D'après le compte rendu du concert de Sophia, combien de musiciens accompagnent Robin sur scène ce soir-là ?

* Section du texte *
════

Sophia joue au club Locomotiv, salle de concert gérée par une association locale qui dispose également d’un studio d’enregistrement et gère un label. L’endroit est situé au sein d'une friche ferroviaire transformée en lieu culturel alternatif. C’est désormais en membre de l'Associazione Italiana Cultura Sport que nous pénétrons dans la salle à taille humaine pouvant accueillir environ deux-cent-cinquante personnes et ayant vu passer des groupes comme Swans, Deerhunter, St Vincent. Décor posé : le lieu est gorgé de superbes vibrations.
Les notes synthétiques de "Strange Attractor" résonnent lorsque le groupe arrive sur scène sous des applaudissements particulièrement nourris, la salle étant raisonnablement remplie. La basse distordue donne le ton de la soirée, qui sera placée sous le signe de la puissance. Robin est accompagné ce soir par six musiciens. Ceux qui sont venus voir le Sophia version acoustique vont avoir les oreilles en feu.
Les guitares sont bel et bien là, violon et saxophone complétant le tableau. Ce premier morceau est compact, percutant, montrant une facette de Sophia assumée les dernières années, celle d’un groupe très rock, sachant allier des passages d’une violence réjouissante avec des moments plus intimes. Soyons honnête, il y a des instants où la filiation avec The God Machine est troublante et poignante. La jeunesse du groupe accompagnant Robin n’est certainement pas étrangère à cet élan énergique, Robin s’amusant régulièrement à le souligner sous forme de plaisanteries. Le groupe enchaîne avec "Undone.again", petite perle du dernier album. Robin, comme à son habitude chante les yeux clos. Il arbore un sourire constant, preuve de son bonheur d’être là. Et après tout, nul besoin de chanter des chansons d'une tristesse infinie en faisant la moue.
Ce concert démarre fort bien, le groupe paraissant détendu, très en place. Une ambiance particulièrement chaleureuse régne sur scène entre les musiciens. Les premières notes de "I left you" nous font chavirer : morceau figurant initialement sur l'album live De Nachten, il fut par la suite repris sur l'opus datant de 2004, People Are Like Seasons. Gros coup de cœur, ce morceau est un condensé de beauté. Le groupe poursuit avec "Alive", issu du dernier album, lorsque Robin s’arrête. "I forgot the lyrics" dit-il un brin contrarié. "Quelqu'un pourrait-il m’aider, mais sans chercher sur internet" lance-t-il à l’auditoire, sans se départir de son humour caustique. Ça ne vient décidément pas, il abandonne. Le groupe, gentiment amusé, enchaîne sur "Wait", tous les musiciens assurant les cœurs au début du titre. Part belle est donc faite pour le moment au dernier album, Robin répondant présent pour défendre cet excellent opus.

════

* Données brutes *
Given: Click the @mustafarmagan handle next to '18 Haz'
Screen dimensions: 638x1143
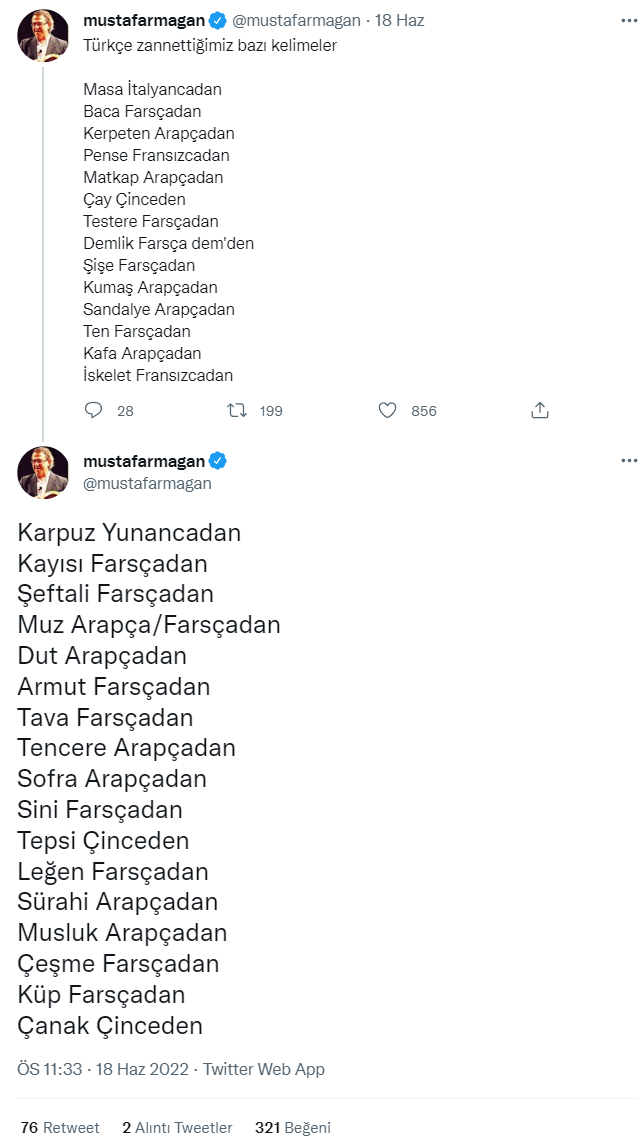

════

* Réponse à l'exercice *
Six musiciens.